One option that has been increasing in popularity due to the availability of technology is working remotely, also known as working virtually, working from home or telecommuting. For some, this is an amazing option that has many benefits and fits their personality and lifestyle. For others, not so much. As with anything, it has its pros and cons, and it’s important to weigh both to determine if a remote job is for you. Below are some factors you should consider about remote jobs.
Self-Directed Goal Setting
Depending on how structured the company is with their remote employees, sometimes goal setting needs to be fairly self-directed. Many companies expect remote employees to be more independent, so it’s important that you’re okay with either being able to set your own goals or taking the goals from your manager and being able to independently reach the goals with little direction.
Obviously since you’re working at home by yourself, the structure of your job is really what you make of it. You won’t have a manager there breathing down your neck. You may have to do conference call or video calls, but you’re not sitting in an office or cubicle and no one is monitoring you every hour.

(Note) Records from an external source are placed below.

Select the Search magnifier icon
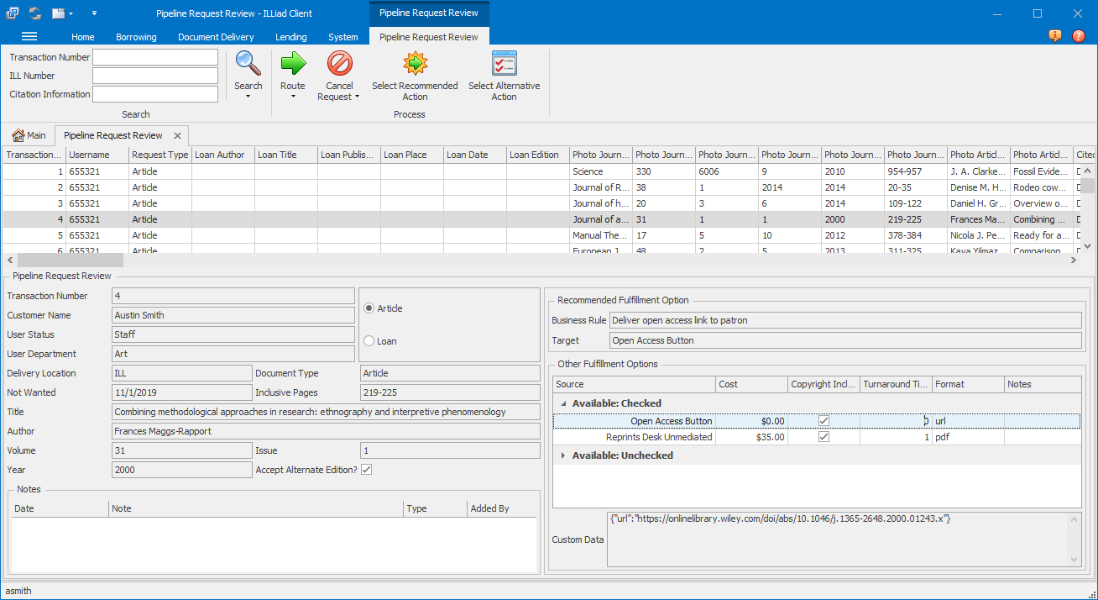Viewport: 1098px width, 600px height. click(248, 63)
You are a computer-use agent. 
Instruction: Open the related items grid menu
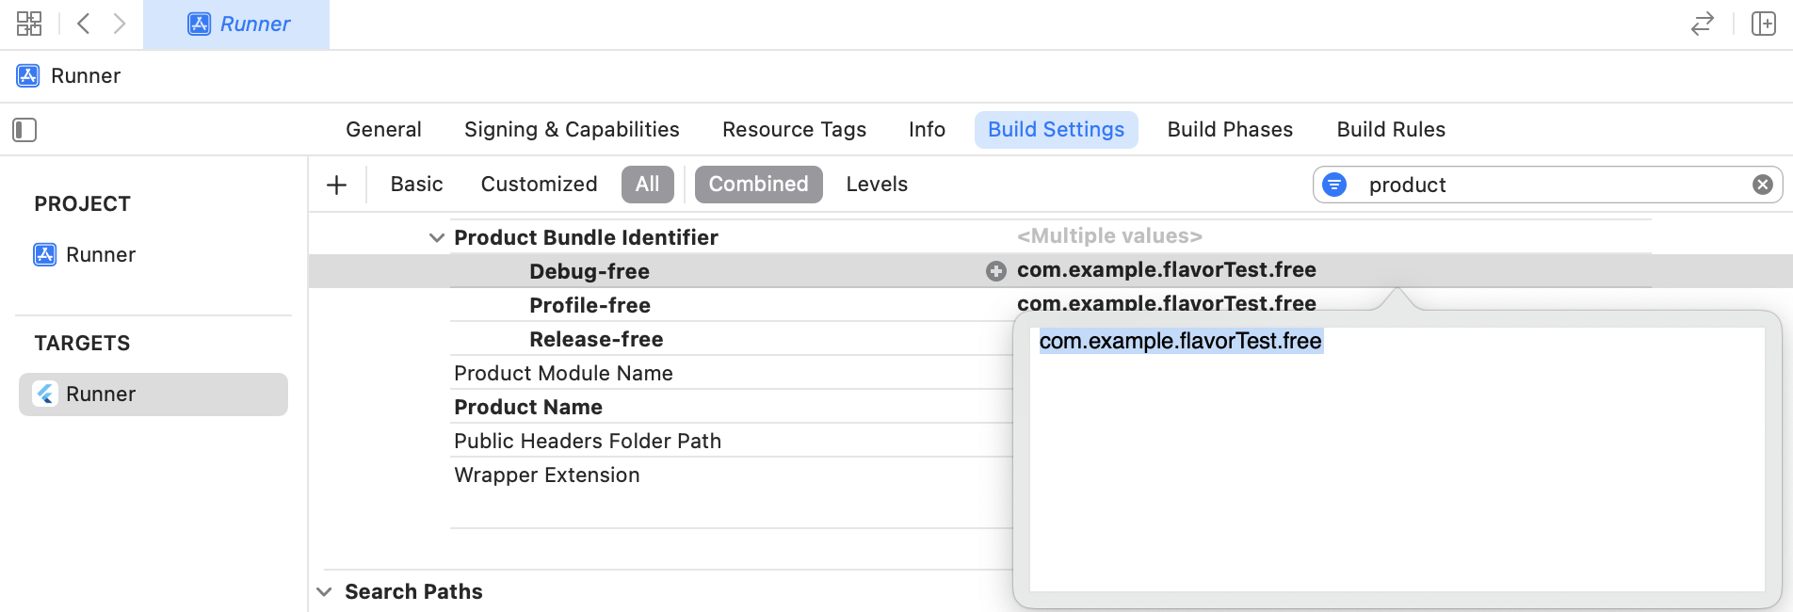[29, 24]
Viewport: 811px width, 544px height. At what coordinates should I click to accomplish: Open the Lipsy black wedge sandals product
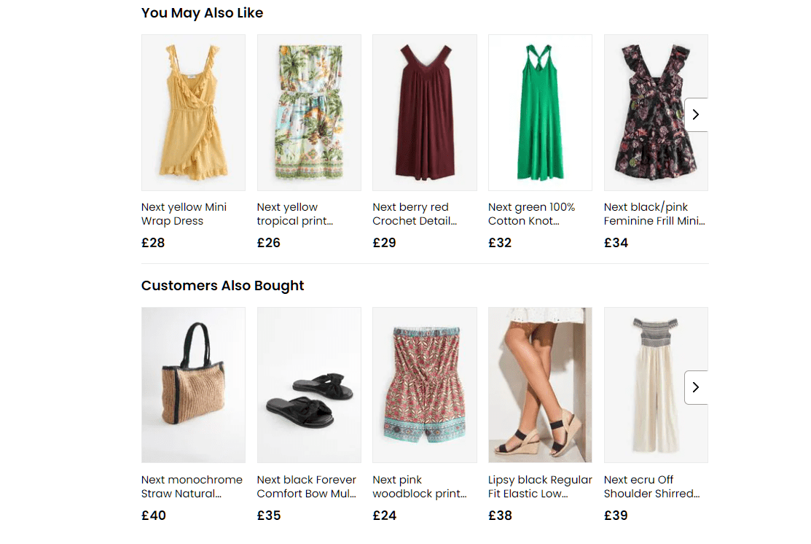coord(540,384)
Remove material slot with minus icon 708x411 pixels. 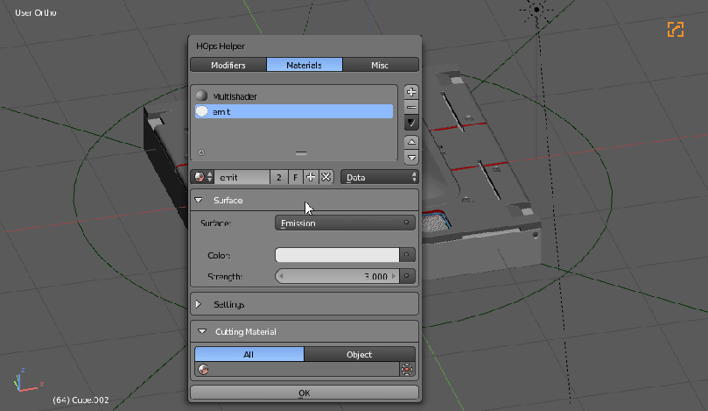tap(411, 107)
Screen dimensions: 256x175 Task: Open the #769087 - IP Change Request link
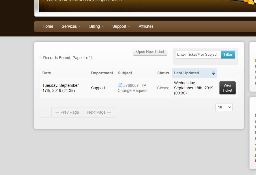click(133, 88)
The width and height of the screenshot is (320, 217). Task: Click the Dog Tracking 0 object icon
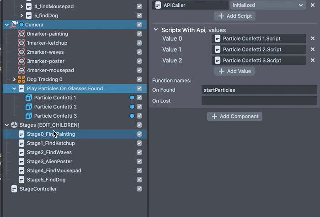click(x=21, y=79)
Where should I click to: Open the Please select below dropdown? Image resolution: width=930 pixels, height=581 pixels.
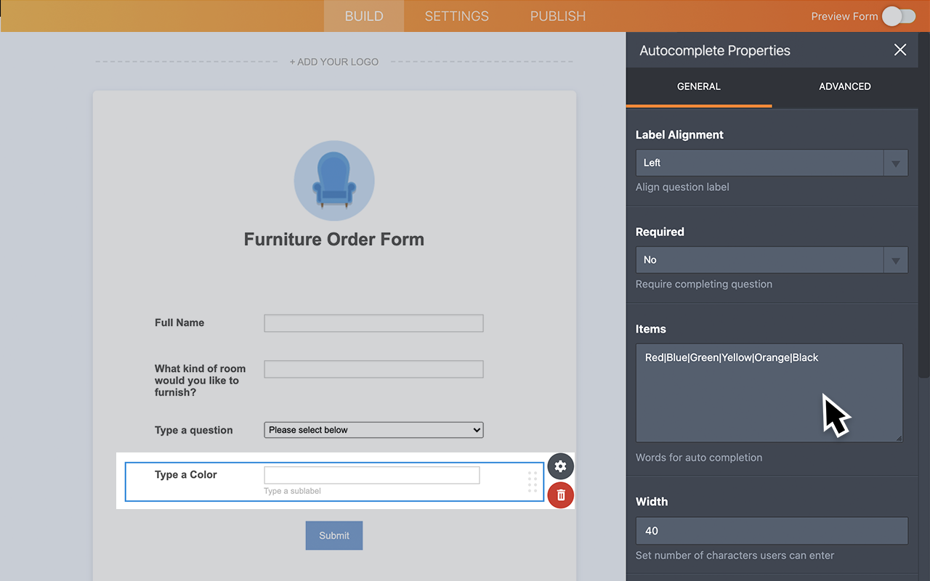373,430
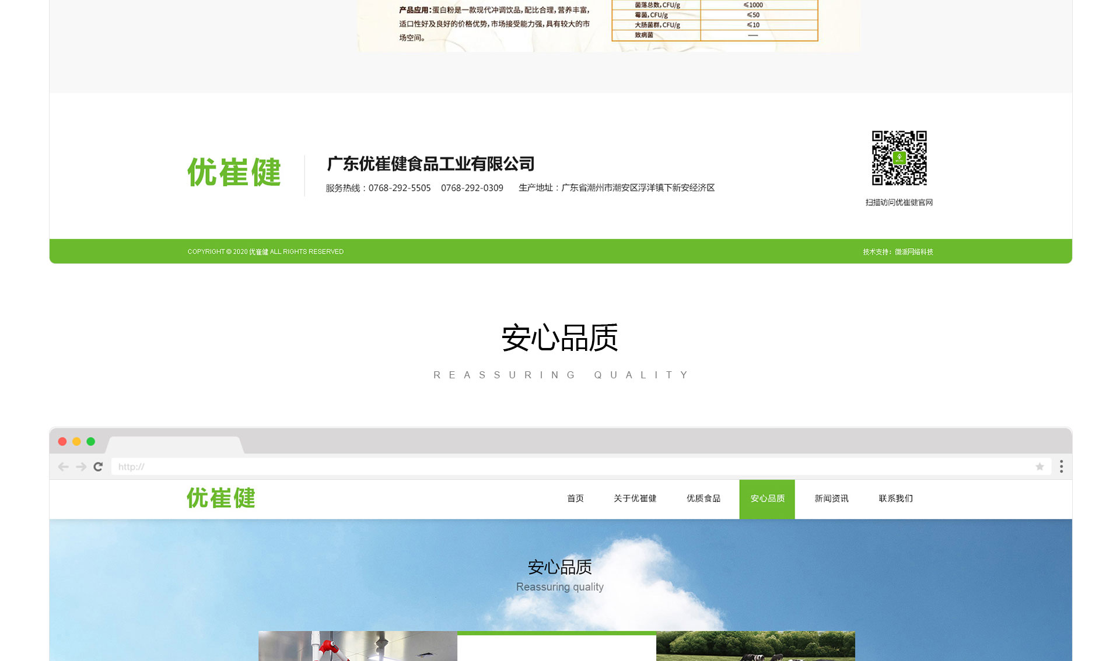Open the three-dot browser menu
Image resolution: width=1120 pixels, height=661 pixels.
(x=1061, y=466)
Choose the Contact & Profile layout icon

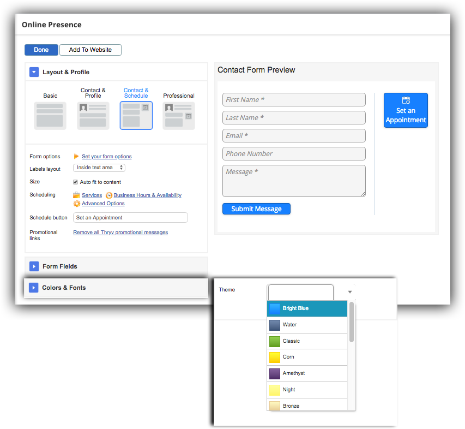pos(93,115)
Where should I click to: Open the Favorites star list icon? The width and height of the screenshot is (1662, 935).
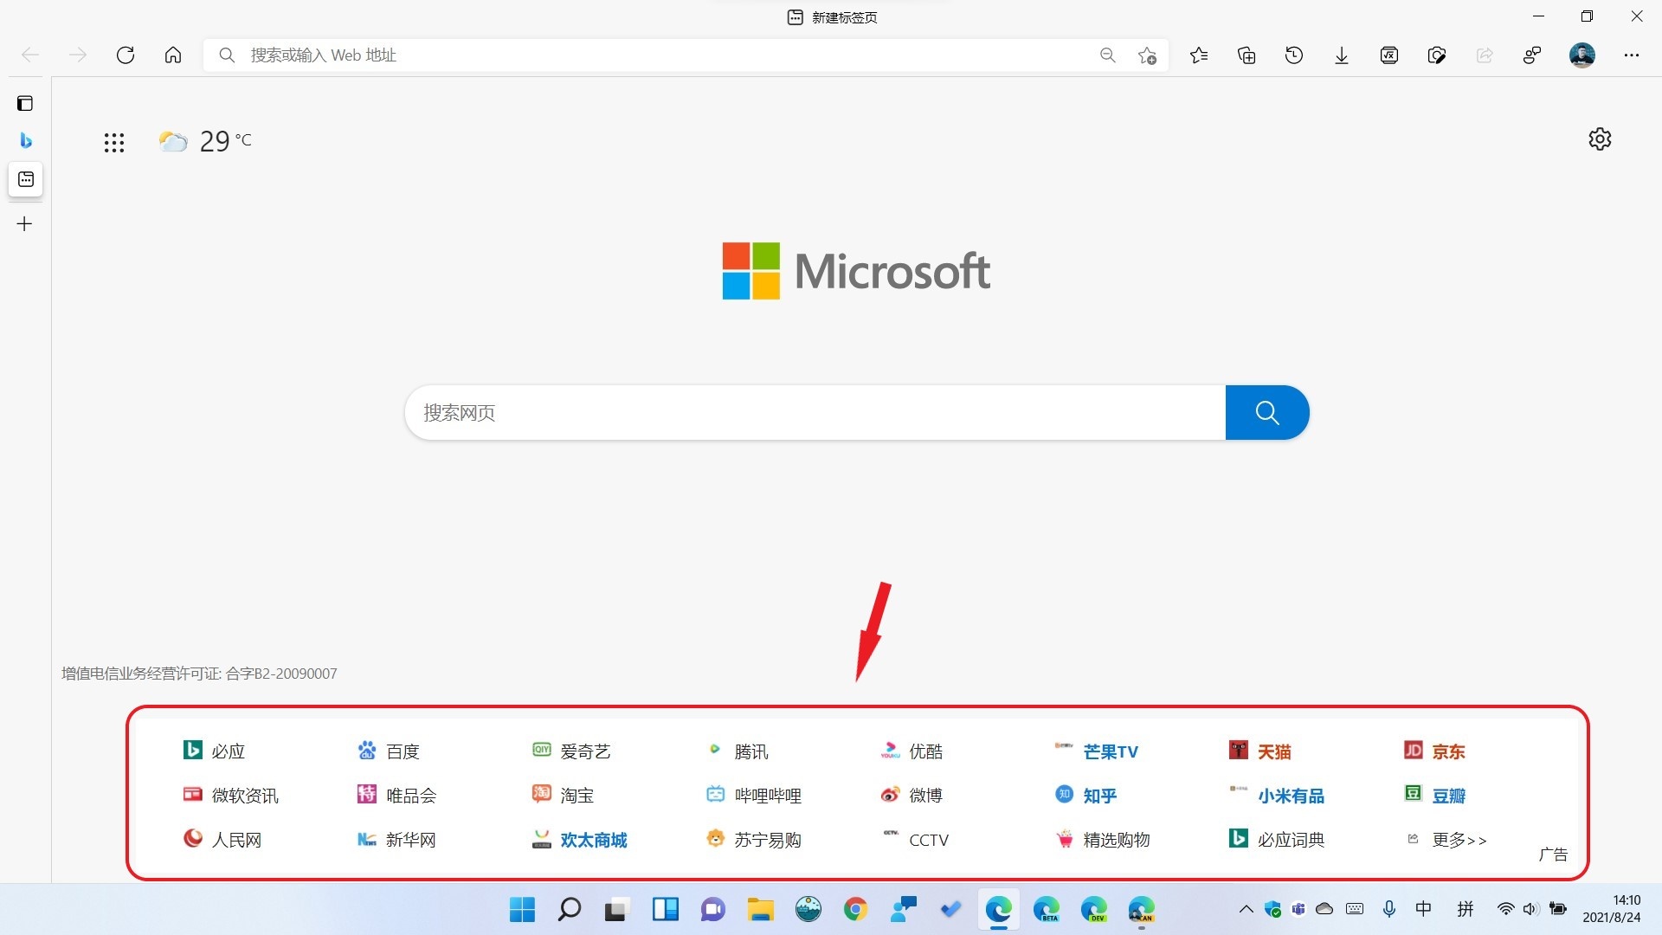[x=1199, y=55]
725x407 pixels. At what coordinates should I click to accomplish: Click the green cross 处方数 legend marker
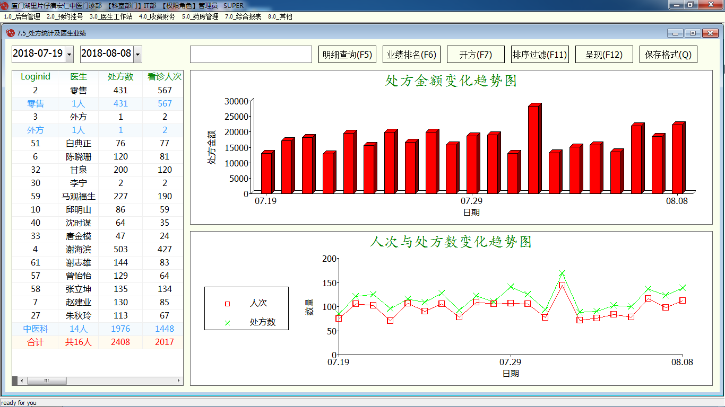point(228,323)
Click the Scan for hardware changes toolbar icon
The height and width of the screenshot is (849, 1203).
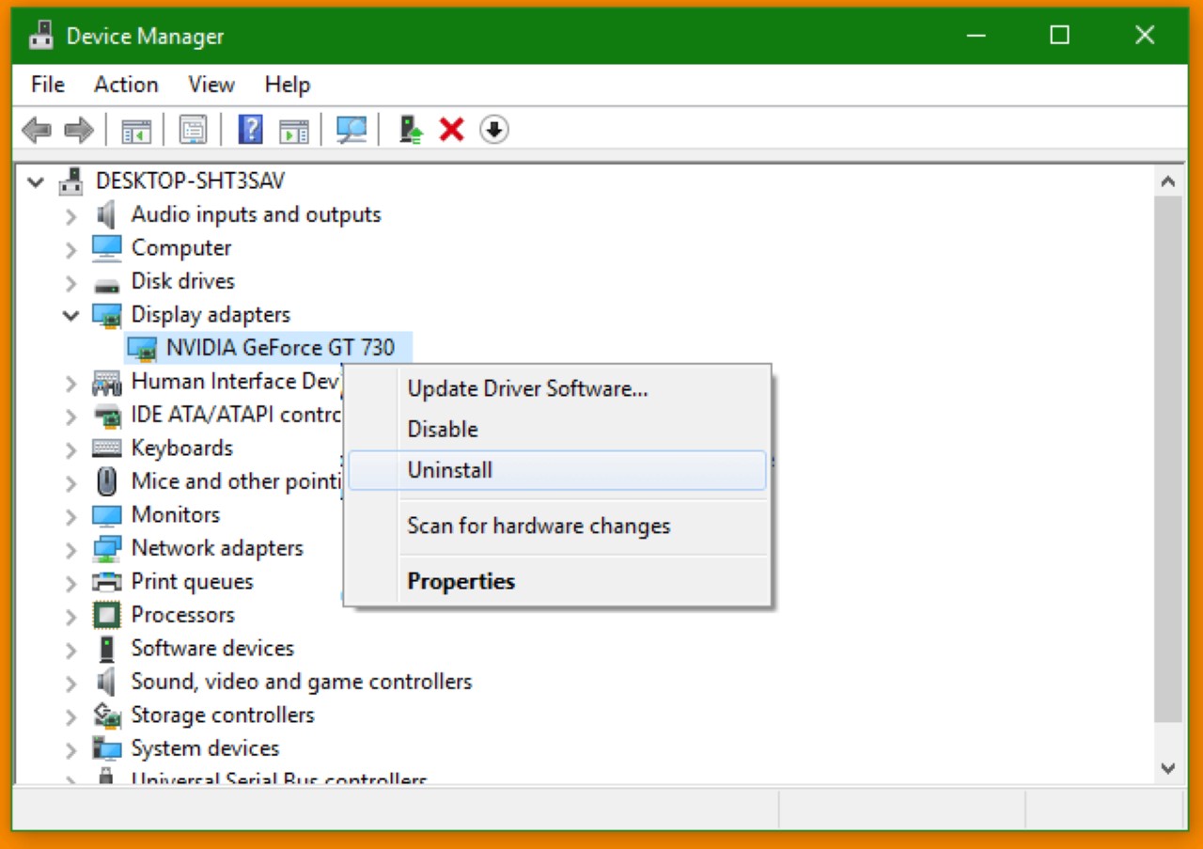click(352, 130)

It takes someone who is disciplined and structured to be able to get the work done when no one else is working around you and to not get distracted.
The company may or may not have set hours for you to work. They may tell you they need you to work a certain number of hours per week but not specify when those need to be done, leaving it up to you to fit them in when it works for you. They may just have projects that you need to do and not specify hours at all. This can be a positive or negative.
Working from home can be very isolating. For some, this is fine because they would prefer not to deal with people on a daily basis. They would rather get the job done by themselves and be done. Others thrive on interactions with people. It really depends on your personality.
Not everyone has the personality to work from home. While veterans most definitely have the structure and self-discipline to excel at a remote job, often it’s this structure and self-discipline that makes them want a job in an actual office setting because they thrive on a more formal setting and chain of command. But you may be ready for a change of pace now. After thinking about the above items and taking into consideration your personal brand and personality, you can make the decision about whether a remote job would work for you.